:: Provided text ::
This paper makes the following contributions:

  • The design of an asynchronous controlled experiment to assess the benefits of change decomposition in code review using pull requests, available for replication (di Biase et al., 2018);

  • Empirical evidence that change decomposition in the pull-based review environment leads to fewer false positives.

Related Work

Several studies explored tangled changes and concern separation in code reviews. Tao et al. (2012) investigated the role of understanding code changes during the software development process, exploring practitioners’ needs. Their study outlined that grasping the rationale when dealing with the process of code review is indispensable. Moreover, to understand a composite change, it is useful to break it into smaller ones each concerning a single issue. Rigby et al. (2014) empirically studied the peer review process for six large, mature OSS projects, showing that small change size is essential to the more fine-grained style of peer review. Kirinuki et al. (2014) provided evidence about problems with the presence of multiple concepts in a single code change. They showed that these are unsuitable for merging code from different branches, and that tangled changes are different to review because practitioners have to seek the changes for the specified task in the commit.

Regarding empirical controlled experiments on the topic of code reviews, the most relevant work is by Uwano et al. (2006). They used an eye-tracker to characterize the performance of subjects reviewing source code. Their experimentation environment enabled them to identify a pattern called scan, consisting of the reviewer reading the entire code before investigating the details of each line. In addition, their qualitative analysis found that participants who did not spend enough time during the scan took more time to find defects. Uwano’s experiment was replicated by Sharif, Falcone & Maletic (2012). Their results indicated that the longer participants spent in the scan, the quicker they were able to find the defect. Conversely, review performance decreases when participants did not spend sufficient time on the scan, because they find irrelevant lines. Recently, Baum, Schneider & Bacchelli (2019) highlighted how performance in code review is significantly higher when code changes are small, whereas complex and longer changes lead to lower review effectiveness.
:::
▸ **What this task involves**
Continue the passage above on change decomposition in code review, picking up right after its final sentence.
:: Entries supplied ::
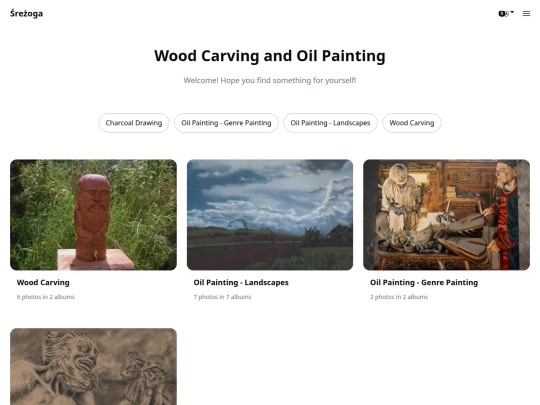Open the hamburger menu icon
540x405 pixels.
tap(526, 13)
:::
:: Entries supplied ::
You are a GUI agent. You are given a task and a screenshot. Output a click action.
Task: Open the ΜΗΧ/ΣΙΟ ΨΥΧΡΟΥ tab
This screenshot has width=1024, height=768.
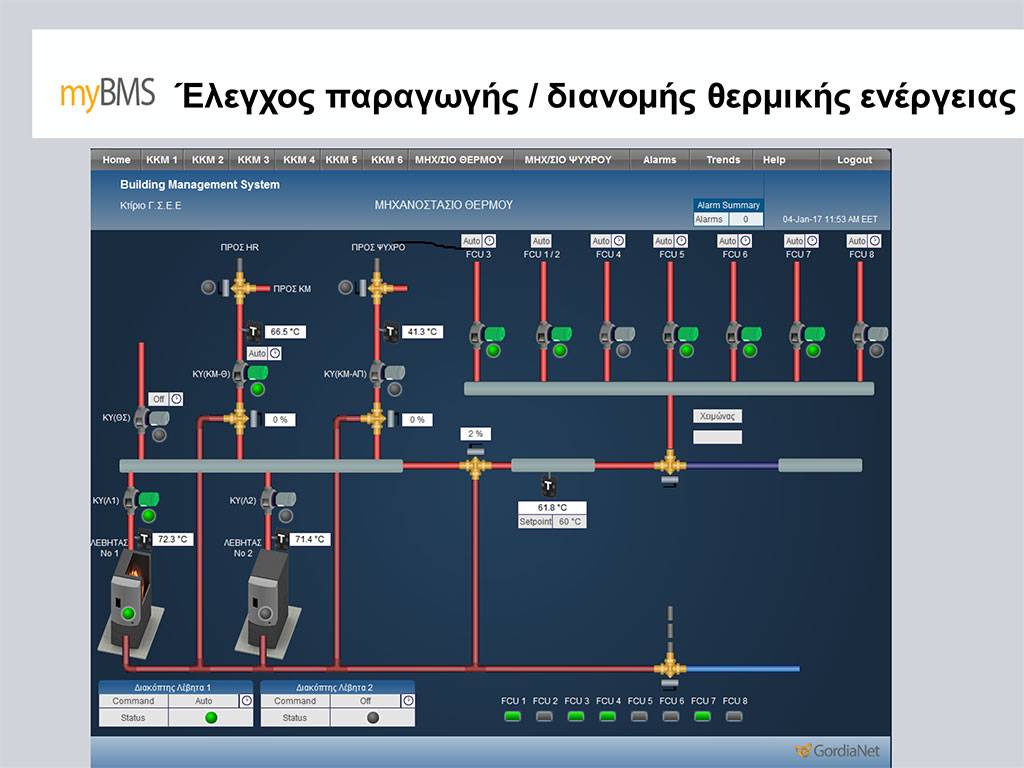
:::
▸ **Result for this task**
Even if MCR is now a mainstream process, adopted in both open source and industrial projects, we found only two studies on change partitioning and its benefits for code review. The work by Barnett et al. (2015) analyzed the usefulness of an automatic technique for decomposing changesets. They found a positive association between change decomposition and the level of understanding of the changesets. According to their results, this would help time to review as the different contexts are separated. Tao & Kim (2015) proposed a heuristic-based approach to decompose changeset with multiple concepts. They conducted a user study with students investigating whether their untangling approach affected the time and the correctness in performing review-related tasks. Results were promising: Participants completed the tasks better with untangled changes in a similar amount of time. In spite of the innovative techniques they proposed to untangle code changes and in these promising results, the evaluation of effects of change decomposition was preliminary.

In contrast, our research focuses on setting up and running an experiment to empirically assess the benefits of change decomposition for the process of code review, rather than evaluating the performances of an approach.

Motivation and Research Objectives

In this section, we present the context of our work and the research questions.

Experiment definition and context

Our analysis of the literature showed that there is only preliminary empirical evidence on how code review decomposition affects its outcomes, its change understanding, time to completion, effectiveness (i.e., number of defects found), false positives (issues mistakenly identified as defect by the reviewer), and suggested improvements. This lack of empirical evidence motivates us in setting up a controlled experiment, exploiting the popular pull-based development model, to assess the conjecture that a proper separation of concerns in code review is beneficial to the efficiency and effectiveness of the review.

Pull requests feature asynchronous, tool-based activities in the bigger scope of pull-based software development (Gousios, Pinzger & Van Deursen, 2014). The pull-based software process features a distributed environment where changes to a system are proposed through patch submissions that are pulled and merged locally, rather than being directly pushed to a central repository.

Pull requests are the way contributors submit changes for review in GitHub. Change acceptance has to be granted by other team members called integrators (Gousios et al., 2015). They have the crucial role of managing and integrating contributions and are responsible for inspecting the changes for functional and non-functional requirements. A total of 80% of integrators use pull requests as the means to review changes proposed to a system (Gousios et al., 2015).

In the context of distributed software development and change integration, GitHub is one of the most popular code hosting sites with support for pull-based development. GitHub pull requests contain a branch from which changes are compared by an automatic discovery of commits to be merged. Changes are then reviewed online. If further changes are requested, the pull request can be updated with new commits to address the comments. The inspection can be repeated and, when the patch set fits the requirements, the pull request can be merged to the master branch.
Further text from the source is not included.